Il meglio film sotto l’albero: il più politico, il più interessante, e il più “sensibile”. Ed è un addio: George Clooney alza la manina, e fa “Bye bye Obama”. Vediamo come. Tratto dalla pièce Farragut North e scritto con il sodale Grant Heslov e lo stesso drammaturgo Beau Willimon, Le idi di marzo (domani in sala con 01 Distribution) è il quarto film di Clooney regista, e al pari di Goodnight, and Good Luck, il suo migliore.

La tautologia finisce qui, perché (quasi) tutto il resto non lo direste: vi ricordate il lib-dem di gusto e sostanza, l’accanito sostenitore della corsa presidenziale di Obama? Ebbene, scordatevelo: “Il film è stato pensato nel 2007, poi è stato eletto Barack: l’ottimismo era diffuso, la sceneggiatura cinica, quindi l’abbiamo rimandato. Ma l’anno dopo è arrivato il momento”.  Il momento della disillusione, della fine dell’endorsement senza se e senza ma, dell’appoggio acritico a Barack: l’America ha aperto gli occhi, Clooney poteva continuare a dormire?

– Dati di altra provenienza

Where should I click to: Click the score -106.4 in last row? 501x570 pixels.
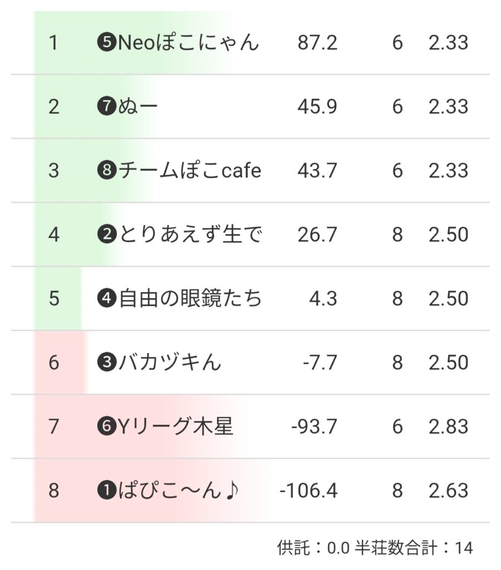[309, 491]
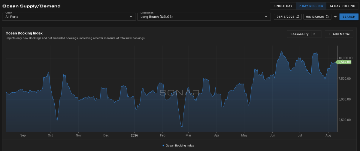Toggle the Ocean Booking Index legend dot
The height and width of the screenshot is (151, 360).
tap(163, 146)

No, ed eccoci in Ohio alle primarie del Partito Democratico, con il giovane e idealista guru della comunicazione Stephen (Ryan Gosling) e il candidato Mike Morris (Clooney). Problema, Stephen ci crede davvero: Mike non è solo il suo uomo, ma l’uomo giusto per gli States. Eppure, il cinismo e la corruzione del teatrino politico non fanno da quinta: i fallimentari peana alla lealtà del capo di Stephen, Paul (Philip Seymour Hoffman); i machiavellismi a sangue freddo di Tom, l’addetto stampa del rivale (Paul Giamatti); le stagiste (Evan Rachel Wood) di clintoniana memoria, al netto del sigaro. E il non tanto buono Stephen? Scoprirà che si può cadere rovinosamente (Paul), cadere in piedi (Mike) o non cadere affatto: l’importante è trasformare il sound check a uso e consumo altrui (Mike) in voce propria, perché – non fatevi abbagliare – vox mea vox Dei.

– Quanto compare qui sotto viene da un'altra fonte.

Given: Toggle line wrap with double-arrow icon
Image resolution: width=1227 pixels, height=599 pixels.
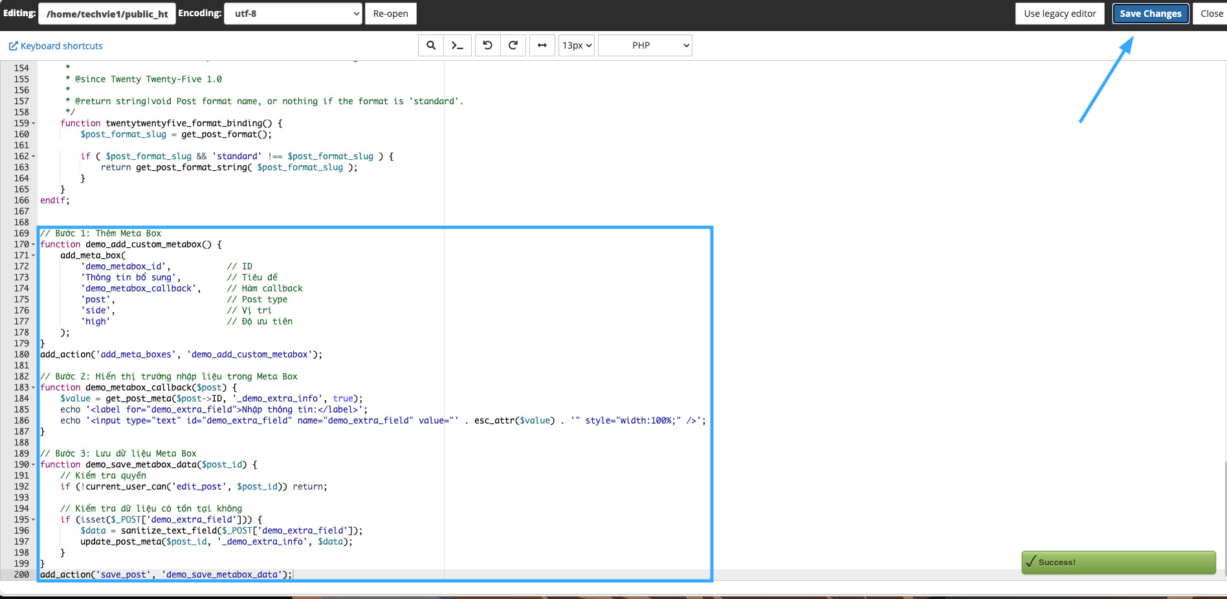Looking at the screenshot, I should 542,45.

Così ragiona la politica (non solo) stelle & strisce, che ha infiniti privilegi, prerogative ad libitum, e un solo divieto: “Un presidente può far tutto, tranne portarsi a letto le stagiste”, tanto per farci capire che non siamo in Italia e riportare Clinton nell’agone. Un agone in cui sguazza pure Robert Redford: era tra Tutti gli uomini del presidente, e che è questo se non “Tutti gli uomini del candidato presidente”? E ci ha edotti di come sia facile scambiare nella polis odierna Leoni per agnelli, ma Clooney va oltre: ne segue la lezione liberal, ma la supera artisticamente (George è un ottimo regista, Redford no) e ideologicamente.

Didascalismi tenuti a bada, attori super (Gosling, qui “il pulitino” che ti frega, è il miglior interprete della giovane Hollywood) e una drammaturgia tanto classica quanto efficace, perché ora Yes We Can non lo dice più Obama, ma questo cinema con le orecchie dritte e gli occhi puntuti, perché – l’han detto – oggi Shakespeare sarebbe il miglior (video)blogger e posterebbe queste Idi di marzo.

Che ci portano per mano nel backstage politico, tra uomini-macchina, uomini-faccia e sintesi concesse: è la politica, bellezza. E ci fa pensare: chi tra i nostri registi di sinistra avrebbe polso e sguardo per mettere alla berlina un Obama nostrano, che ne so, un Veltroni qualsiasi o un Renzi eventuale? No George, no film? Purtroppo, parrebbe di sì.